O movimento junino é tão forte nos estados do Nordeste que foram criadas federações e ligas que representam o interesse das quadrilhas no âmbito federal, estadual e municipal. Em Pernambuco, a Federação de Quadrilhas Juninas de Pernambuco (FEQUAJUPE) foi organizada no encargo de várias missões que incluem pautas como a discussão de políticas públicas para o segmento, além de participar e contribuir com eventos nas principais atividades das quadrilhas, como o Seminário de Quadrilhas Juninas de Pernambuco, o Workshop Junino de Jurados, o Pré-Junino (maior prévia junina do país), e o Festival Pernambuco Junino.
Além da FEQUAJUPE, Pernambuco também conta com a Liga das Quadrilhas Juninas de Recife (LIQUAJUR) que surgiu em 2017 a partir de uma inquietação do Movimento de Quadrilhas Juninas do Estado. “Há muito tempo as quadrilhas lutavam por uma subvenção municipal como tem no Carnaval.
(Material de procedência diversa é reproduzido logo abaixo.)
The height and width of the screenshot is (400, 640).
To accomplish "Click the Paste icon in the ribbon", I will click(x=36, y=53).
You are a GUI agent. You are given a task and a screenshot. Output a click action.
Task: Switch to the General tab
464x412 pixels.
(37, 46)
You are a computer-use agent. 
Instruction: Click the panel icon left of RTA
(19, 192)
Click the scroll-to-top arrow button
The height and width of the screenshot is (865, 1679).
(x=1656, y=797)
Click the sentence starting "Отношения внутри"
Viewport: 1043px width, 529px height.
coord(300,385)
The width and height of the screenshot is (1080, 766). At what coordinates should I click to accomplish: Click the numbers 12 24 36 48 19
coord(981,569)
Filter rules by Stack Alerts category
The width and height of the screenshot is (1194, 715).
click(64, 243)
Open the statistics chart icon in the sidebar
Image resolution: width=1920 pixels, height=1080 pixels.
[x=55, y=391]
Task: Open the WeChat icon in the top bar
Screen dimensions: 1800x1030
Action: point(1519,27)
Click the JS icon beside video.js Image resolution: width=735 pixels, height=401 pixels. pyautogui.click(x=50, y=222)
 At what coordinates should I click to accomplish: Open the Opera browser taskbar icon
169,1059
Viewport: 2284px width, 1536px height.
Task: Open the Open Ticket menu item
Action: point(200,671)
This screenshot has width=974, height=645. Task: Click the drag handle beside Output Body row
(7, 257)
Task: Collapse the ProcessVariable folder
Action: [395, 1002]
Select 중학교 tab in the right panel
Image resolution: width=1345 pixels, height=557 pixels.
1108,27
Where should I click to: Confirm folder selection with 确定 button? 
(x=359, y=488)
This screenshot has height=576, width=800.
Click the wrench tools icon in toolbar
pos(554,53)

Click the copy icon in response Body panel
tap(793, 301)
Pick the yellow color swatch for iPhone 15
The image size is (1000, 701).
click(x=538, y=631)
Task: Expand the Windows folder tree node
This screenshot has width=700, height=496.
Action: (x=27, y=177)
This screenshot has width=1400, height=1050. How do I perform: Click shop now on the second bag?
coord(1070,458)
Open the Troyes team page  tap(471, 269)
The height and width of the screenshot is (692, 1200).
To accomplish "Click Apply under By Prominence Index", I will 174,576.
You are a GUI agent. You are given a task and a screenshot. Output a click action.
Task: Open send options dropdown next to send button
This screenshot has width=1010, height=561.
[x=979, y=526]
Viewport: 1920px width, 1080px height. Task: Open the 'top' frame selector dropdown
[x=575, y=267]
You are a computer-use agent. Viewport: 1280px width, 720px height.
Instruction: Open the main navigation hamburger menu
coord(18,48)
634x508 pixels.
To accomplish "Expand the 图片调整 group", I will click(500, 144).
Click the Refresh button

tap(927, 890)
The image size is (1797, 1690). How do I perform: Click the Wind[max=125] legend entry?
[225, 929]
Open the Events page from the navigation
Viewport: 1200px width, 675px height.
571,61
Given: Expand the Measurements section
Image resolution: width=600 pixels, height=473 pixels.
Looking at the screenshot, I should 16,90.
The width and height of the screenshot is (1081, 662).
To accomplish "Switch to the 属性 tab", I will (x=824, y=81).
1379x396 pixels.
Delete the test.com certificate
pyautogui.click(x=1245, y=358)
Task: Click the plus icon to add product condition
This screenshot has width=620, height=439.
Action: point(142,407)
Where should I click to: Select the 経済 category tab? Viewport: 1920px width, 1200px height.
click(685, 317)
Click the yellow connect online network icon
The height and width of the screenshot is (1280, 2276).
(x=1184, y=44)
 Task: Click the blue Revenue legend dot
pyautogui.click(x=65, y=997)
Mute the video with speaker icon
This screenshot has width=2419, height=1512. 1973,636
As quadrilhas do Recife entenderam que para ganharem essa subvenção, seria mais fácil elas se organizarem a nível de município”, conta Roberto Carlos, Presidente da LIQUAJUR.
“No primeiro ano, 2017, já conseguimos a subvenção para as quadrilhas e em 2018 o prefeito à época, Geraldo Júlio, assinou o decreto que concede anualmente um aporte financeiro para as quadrilhas juninas até hoje”, complementou. A Liga participa das discussões políticas com os governos federal, estadual e municipal para a criação de políticas públicas para as quadrilhas juninas do Recife. São 25 quadrilhas associadas na Liga, entre infanto juvenis e adultas.
“Para as quadrilhas é importante essa representação e esse diálogo com os governos e com as empresas que trabalham no São João. A Liga é um movimento organizado em prol de políticas, festivais e editais para o progresso da cultura. É importante que cada grupo tenha uma instituição interessada em representá-la frente a esses poderes”, concluiu Roberto.